## TRECHO DE ORIGEM
%%
'Paracuellos', uma história em quadrinhos que conta a fome e a brutalidade do regime de Franco


Quando Carlos Giménez enviou o primeiro quadrinho Paracuellos , seu romance autobiográfico brutal sobre um internato do pós-guerra, os editores da revista Mata Ratos não ficaram muito satisfeitos. Era 1976, e lembrar da dor, da fome e das surras do pós-guerra era muito difícil naquela época. Eles aceitaram a segunda parte, especialmente porque precisavam preencher algumas páginas, mas disseram a ele para não trazer mais. Depois de bater em mais portas sem muito sucesso, ele conseguiu que um volume de 18 páginas fosse publicado por uma editora associada a El Papus , a revista de humor que sofreu um ataque fascista naquele mesmo ano. Mas a tiragem foi muito pequena e o impacto foi mínimo. O sucesso veio inesperadamente, depois que o quadrinho cativou os leitores franceses e de lá se espalhou para a Espanha.
Aos 84 anos, Carlos Giménez é um gigante da literatura espanhola — ganhou todos os prêmios importantes que um cartunista pode receber. Ele nem se lembra de quantas histórias em quadrinhos publicou ao longo de uma carreira de quase sete décadas (aliás, ele desenha quadrinhos desde aquela criança faminta do pós-guerra). Raramente sai de casa no centro de Madri, mas continua trabalhando incansavelmente. Criadores tão diversos como Juan Marsé, Gonzalo Suárez e Guillermo del Toro, que se inspirou parcialmente em suas histórias em quadrinhos em "A Espinha do Diabo", afirmaram a importância de Paracuellos na memória coletiva espanhola.
Com a aproximação do 50º aniversário da primeira revista em quadrinhos, a Reservoir Books publicou todos os volumes de Paracuellos em um único volume — um maravilhoso volume de quase 600 páginas, pesando três quilos e exigindo um carrinho de mão — (a editora teve que retirar a primeira edição porque faltavam algumas páginas e a substituirá por um novo exemplar para quem a comprou. A segunda edição sai em 30 de julho). A editora Reino de Cordelia lançou outra versão de Paracuellos em 2024, em formato de romance, para "aqueles que não leem quadrinhos". Nesta adaptação, os quadrinhos viram histórias, embora a obra seja profusamente ilustrada.
%%
## ENTRADAS APRESENTADAS
%%
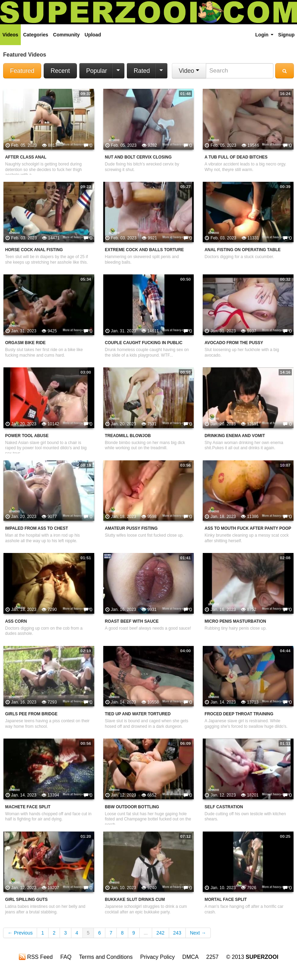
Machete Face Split (28, 807)
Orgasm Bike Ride (25, 343)
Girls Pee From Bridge (31, 714)
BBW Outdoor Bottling (132, 807)
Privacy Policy (157, 957)
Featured (22, 71)
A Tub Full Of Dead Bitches (236, 157)
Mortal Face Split (226, 899)
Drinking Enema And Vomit (235, 436)
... (146, 933)
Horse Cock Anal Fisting (34, 250)
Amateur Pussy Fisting (131, 528)
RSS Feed (36, 957)
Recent (60, 71)
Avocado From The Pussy (234, 343)
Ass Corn (16, 621)
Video (189, 71)
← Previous (20, 933)
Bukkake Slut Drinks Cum (135, 899)
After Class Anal (26, 157)
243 (177, 933)
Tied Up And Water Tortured (138, 714)
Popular (97, 71)
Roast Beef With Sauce (132, 621)
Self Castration (224, 807)
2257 (212, 957)
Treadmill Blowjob (128, 436)
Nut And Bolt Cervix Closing (138, 157)
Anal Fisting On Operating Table (242, 250)
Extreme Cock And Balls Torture (145, 250)
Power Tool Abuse (27, 436)
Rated (142, 71)
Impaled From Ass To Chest (37, 528)
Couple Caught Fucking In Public (144, 343)
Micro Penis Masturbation (235, 621)
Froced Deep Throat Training (239, 714)
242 (160, 933)
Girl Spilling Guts (27, 899)
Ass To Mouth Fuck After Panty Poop (248, 528)
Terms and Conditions (106, 957)
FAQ (66, 957)
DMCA (190, 957)
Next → (198, 933)
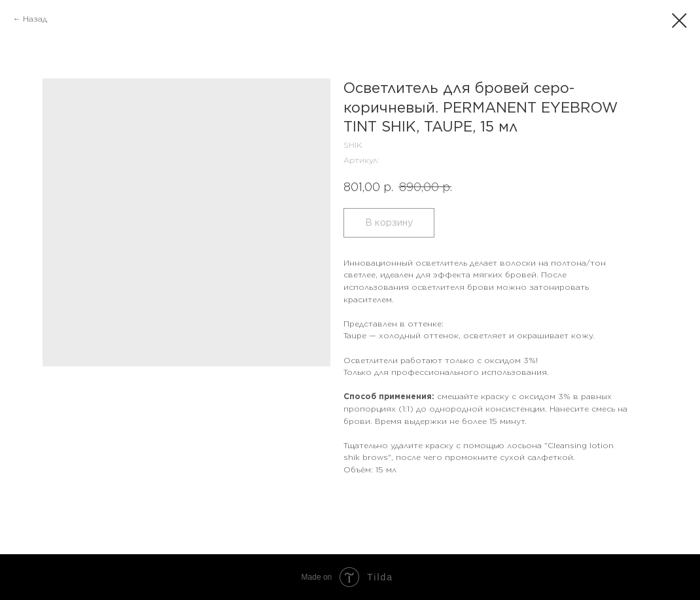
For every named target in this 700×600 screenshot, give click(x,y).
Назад (35, 18)
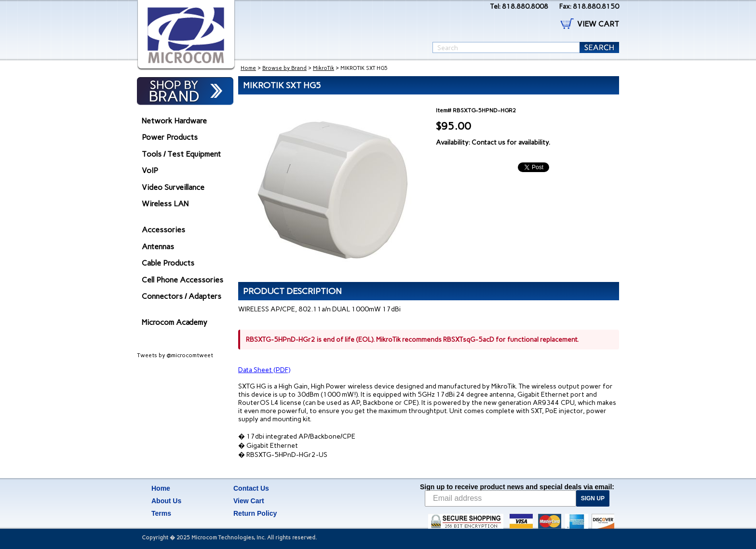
%%
## EXERCÍCIOS
1: Reproduza o trecho do texto sobre Paracuellos que começa em "Aos 84 anos, Carlos" e termina em "memória coletiva espanhola.".
2: De acordo com o texto sobre Paracuellos, quais criadores afirmaram a importância da obra na memória coletiva espanhola?
3: Prossiga com o texto sobre Paracuellos a partir do ponto em que ele termina.

## RESPOSTAS
1:
Aos 84 anos, Carlos Giménez é um gigante da literatura espanhola — ganhou todos os prêmios importantes que um cartunista pode receber. Ele nem se lembra de quantas histórias em quadrinhos publicou ao longo de uma carreira de quase sete décadas (aliás, ele desenha quadrinhos desde aquela criança faminta do pós-guerra). Raramente sai de casa no centro de Madri, mas continua trabalhando incansavelmente. Criadores tão diversos como Juan Marsé, Gonzalo Suárez e Guillermo del Toro, que se inspirou parcialmente em suas histórias em quadrinhos em "A Espinha do Diabo", afirmaram a importância de Paracuellos na memória coletiva espanhola.

2:
Juan Marsé
Gonzalo Suárez
Guillermo del Toro

3:
Paracuellos é uma imensa jornada pelas memórias de uma época sombria em que também houve vislumbres da humanidade. "As memórias permanecem, cada vez mais distantes e diluídas no tempo", explica Carlos Giménez por e-mail. "Às vezes, tenho dificuldade em separar a lembrança do que vivi da lembrança do que contei. E o que fica, no entanto, é a satisfação de ter conseguido contar, apesar das muitas dificuldades, como eram aquelas escolas falangistas na Espanha do pós-guerra."

Uma das coisas mais interessantes sobre ler todos os Paracuellos em sequência é perceber como, ao longo dos anos, a dureza dos primeiros quadrinhos, às vezes insuportavelmente brutal, dá lugar a uma visão mais otimista da humanidade, com pessoas que ajudam crianças, que sentem pena delas, que tentam impedir a violência que as cerca. Em um dos primeiros quadrinhos, ele descreve a seguinte cena: "O instrutor de Falange Mistrol deu 72 tapas no menino Antonio Sánchez. Isso aconteceu em 1948 na casa do General Mola, em Madri. Antonio Sánchez tinha sete anos e se molhou com a surra." Em uma das últimas, ele fala sobre o Sr. Aurelio, avô adotivo do alter ego de Giménez, Pablito, que, ao ver uma professora batendo em uma criança com um sapato, a confronta e grita: "Mulher sem coração! Você deveria ter vergonha de si mesma! Não tem vergonha de bater nessas pobres crianças, que não têm pai, que não têm mãe? Espero nunca mais ver você bater em uma criança!". Esta edição inteira é dedicada a ele, que na vida real se chamava Evelio e com quem Giménez nunca perdeu o contato.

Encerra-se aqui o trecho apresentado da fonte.